[Data on target coordinates]

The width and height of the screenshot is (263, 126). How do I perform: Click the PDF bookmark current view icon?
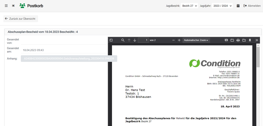click(x=250, y=40)
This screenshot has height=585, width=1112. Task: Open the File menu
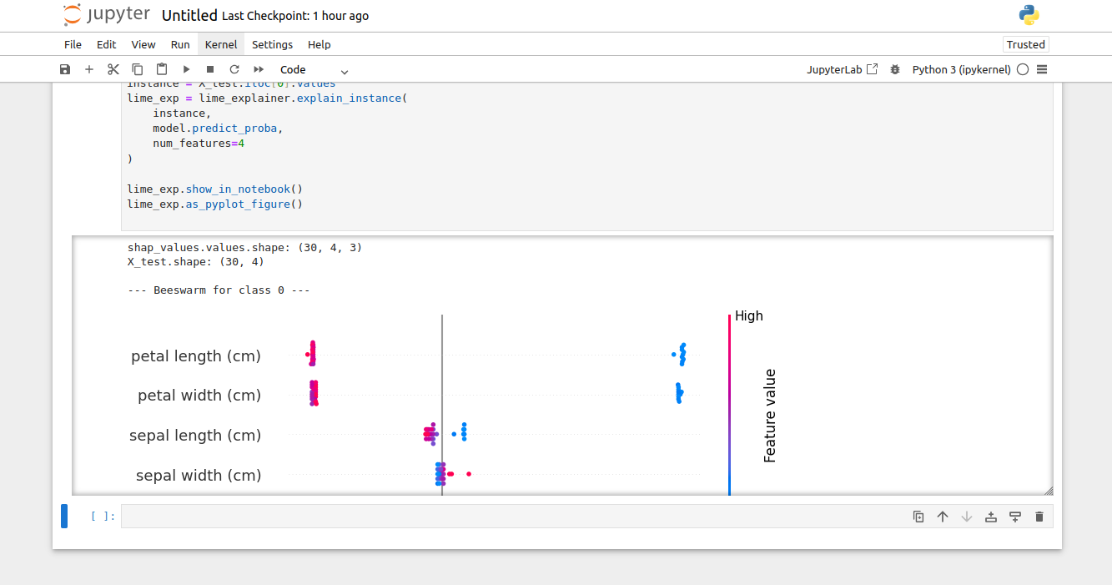(73, 44)
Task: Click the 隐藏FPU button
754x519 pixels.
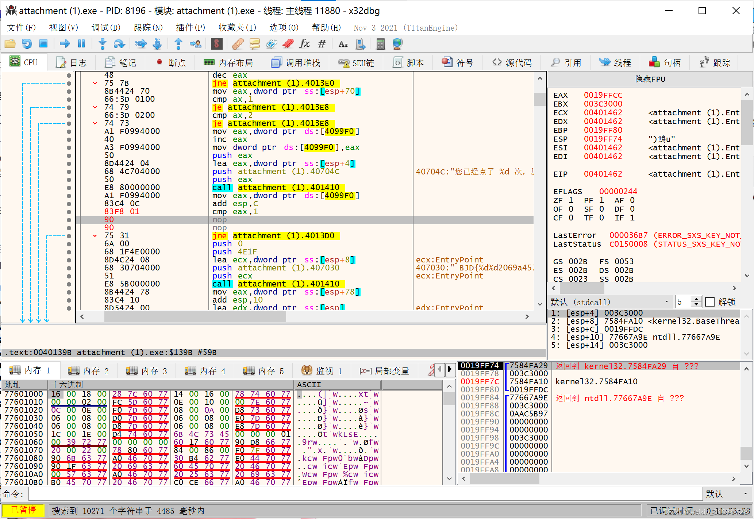Action: [650, 79]
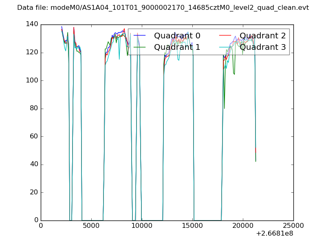The height and width of the screenshot is (245, 326).
Task: Click the green line sample for Quadrant 1
Action: (x=141, y=47)
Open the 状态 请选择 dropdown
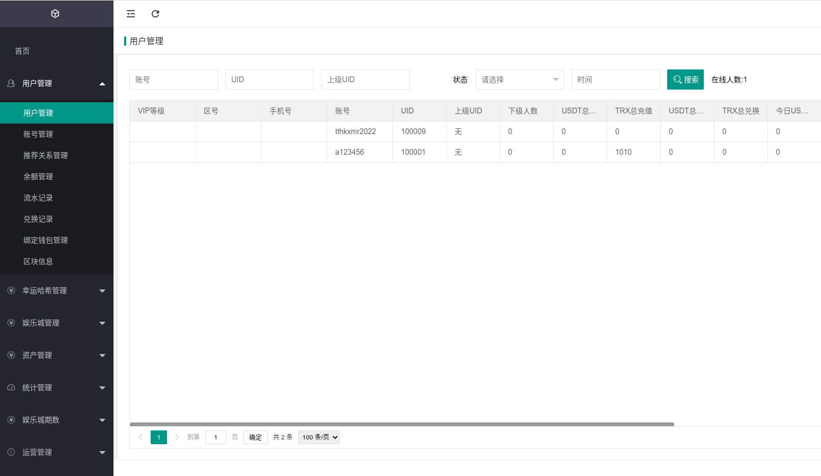 click(520, 80)
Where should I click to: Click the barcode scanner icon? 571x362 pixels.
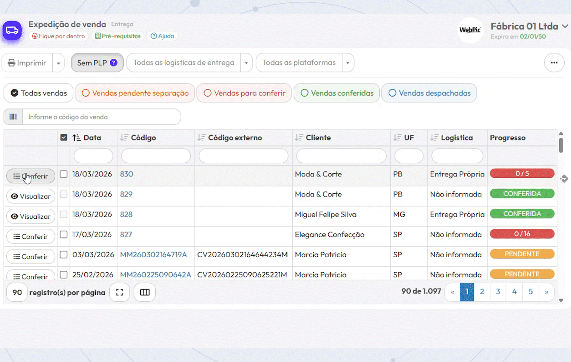tap(13, 117)
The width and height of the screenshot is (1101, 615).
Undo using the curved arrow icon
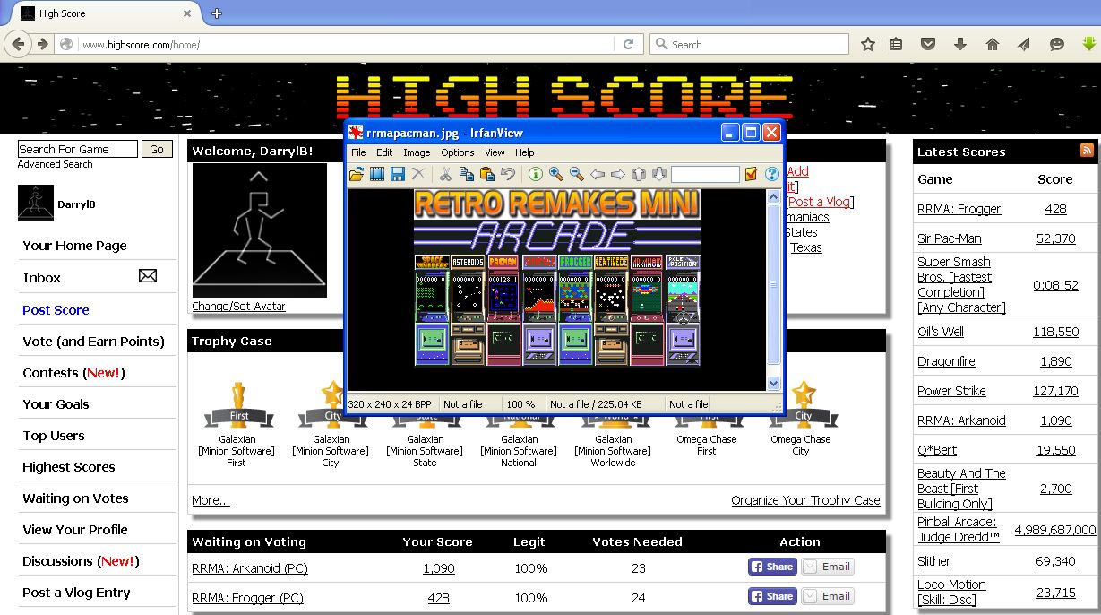[x=508, y=174]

▶ Objective: Reproduce every line of the data above word for word, omitting the pictures.

▶ Output of the task:
The width and height of the screenshot is (263, 126). How do I perform: Click the PDF bookmark current view icon?
click(x=250, y=40)
This screenshot has height=585, width=1112. Task: Open the File menu
(73, 44)
Task: Click the 隐藏FPU button
754x519 pixels.
Action: [650, 79]
The height and width of the screenshot is (245, 326).
Task: Click the green line sample for Quadrant 1
Action: (x=141, y=47)
Open the 状态 请选择 dropdown
 click(520, 80)
Where should I click to: Click the barcode scanner icon? 571x362 pixels.
tap(13, 117)
The width and height of the screenshot is (1101, 615).
Undo using the curved arrow icon
[x=508, y=174]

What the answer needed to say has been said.